**WRITTEN EXERCISE:**
Answer these from the researcher profiles below, one answer per line:
1. From which university did Scott R. Docherty obtain his Masters in Chemistry?
2. What reaction was Lukas Rochlitz working on during his Master thesis project?
3. In what month and year did Lukas Rochlitz join the group of Prof. Christophe Copéret?

-- START OF SOURCE TEXT --

Scott R. Docherty obtained a Masters in Chemistry with a Year Abroad from the University of Edinburgh in 2018, spending a year in the lab of Prof. Christophe Copéret before completing projects in the groups of Dr Stephen Thomas and Prof. Polly Arnold. Since September 2018 Scott has been a doctoral candidate in the lab of Prof. Christophe Copéret at ETH Zürich. His work focuses on the role of dopants in heterogeneous catalytic processes.

Lukas Rochlitz

Lukas Rochlitz received his Bachelor's and Master's degree in Chemistry from ETH Zürich. He carried out his Master thesis project in the laboratory of Prof. T. Don Tilley at the UC Berkeley in 2017, working on Fe-catalysed hydrosilylation. In January 2018, he joined the group of Prof. Christophe Copéret for his PhD studies focusing on the development of supported, Pt-metal based catalysts for propane dehydrogenation.

-- END OF SOURCE TEXT --
-- START OF DATASET CONTENT --

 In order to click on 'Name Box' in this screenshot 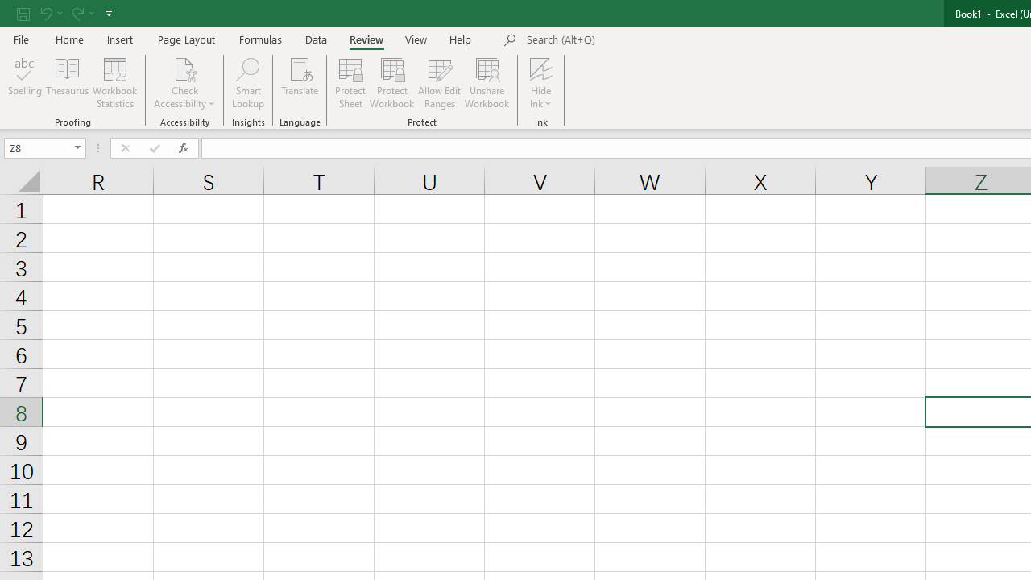, I will do `click(45, 147)`.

-- END OF DATASET CONTENT --

**FULL SOLUTION:**
1. The University of Edinburgh
2. Fe-catalysed hydrosilylation
3. January 2018